— Begin TEXT SHOWN —

The short version of this post is: trust me, take care of yourself or everything – including your work – will suffer. You can easily be more brutal on yourself as a freelance boss than your company was in your last job.
Now the long version:
My health in Cubicles ‘R Us was…not great. I’ve pretty much made my peace with that, prompted partly by a post on APW that I cannot for the life of me find. The long and short of it was the author saying that when her life had gone to hell and she and her husband wound up eating takeout every night because they were exhausted and stressed and just trying to stay alive, her body kept going. It had gained weight and developed some health problems, but it kept going, and she was grateful for that.
When you put it that way, it’s difficult to be too mad. I was sitting all day, eating junk food, not getting much sunlight, and dealing with a constant acid-wash of anger and stress. I had a vivid memory of this the other day as I found myself walking the path that would bring me back from the bus stop. I remembered that usually when I walked that, I was trying desperately to get the anger out of my system. And my body, bless it, kept going. Still, I don’t miss that.
I had this deep-seated belief that all of it was going to clear up when I started freelancing. I was going to be so much healthier! I could get up and stretch and go for a walk whenever I wanted! I wouldn’t have junk food in the house! I’d be able to open the windows and have fresh air!
And then, with remarkable self-delusion, I plunged into a wildly unhealthy pattern in my freelancing. My planner was a riot of color: up at the normal time from my cubicle days, make a super healthy breakfast, be hard at work by 7AM, work on my projects AND contract projects until my super healthy, from-scratch lunch that was somehow supposed to take zero time to eat or make, keep working diligently through 5PM, make a super healthy dinner, and…somewhere in there, work out. What’s weird about this isn’t that I planned it, it’s that I actually pulled it off for so long. I worked 12-14 hour days, feeling self-righteous and smug in the extreme, until…
I totally crashed. Because I was working myself into the ground. Because no matter how many times I told people at work that research showed wildly diminishing returns on overtime, freelance-boss-Moira didn’t seem to believe that. Even when my returns on time spent showed exactly that pattern.

— End TEXT SHOWN —
— Begin INFORMATION GIVEN —

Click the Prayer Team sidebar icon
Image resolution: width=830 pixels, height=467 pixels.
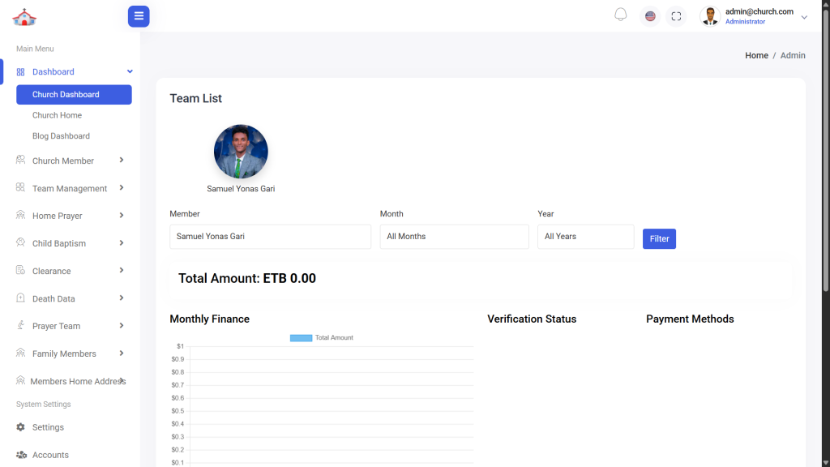[x=21, y=326]
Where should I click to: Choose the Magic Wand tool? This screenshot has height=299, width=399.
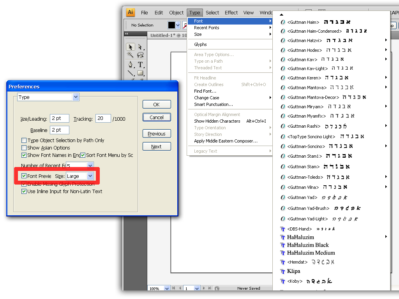click(130, 55)
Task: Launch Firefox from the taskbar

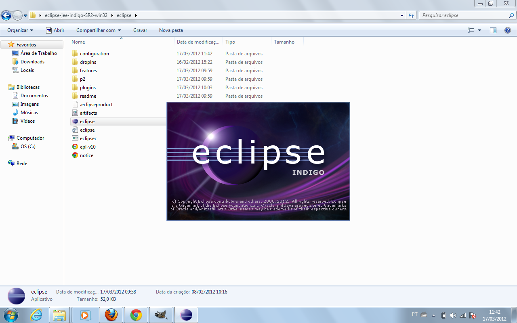Action: point(111,315)
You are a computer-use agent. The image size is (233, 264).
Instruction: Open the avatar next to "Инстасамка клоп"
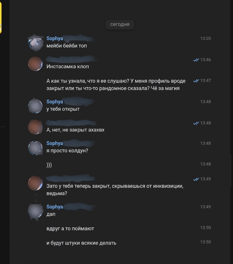(35, 64)
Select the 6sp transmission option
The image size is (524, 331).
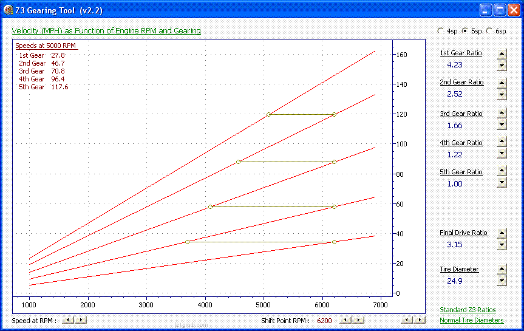coord(490,31)
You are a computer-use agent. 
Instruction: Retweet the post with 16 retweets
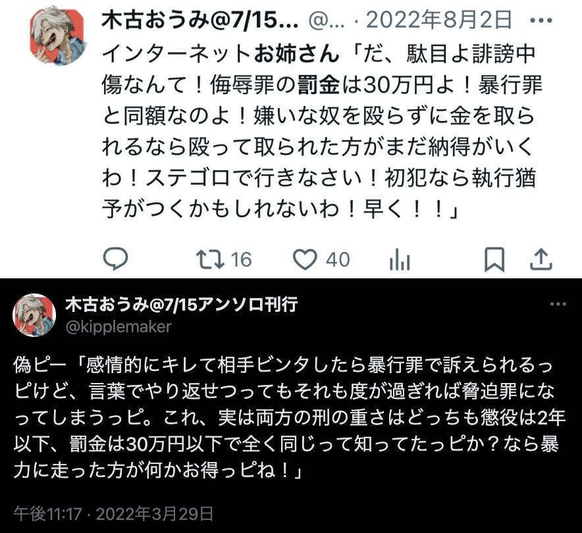(210, 259)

— End INFORMATION GIVEN —

(WHAT NEEDS TO BE DONE): Please reproduce, word for word, the part of the freelancing post above between "I had this deep-seated" and "have fresh air!", inclusive.

(SOLUTION TO THIS TASK):
I had this deep-seated belief that all of it was going to clear up when I started freelancing. I was going to be so much healthier! I could get up and stretch and go for a walk whenever I wanted! I wouldn’t have junk food in the house! I’d be able to open the windows and have fresh air!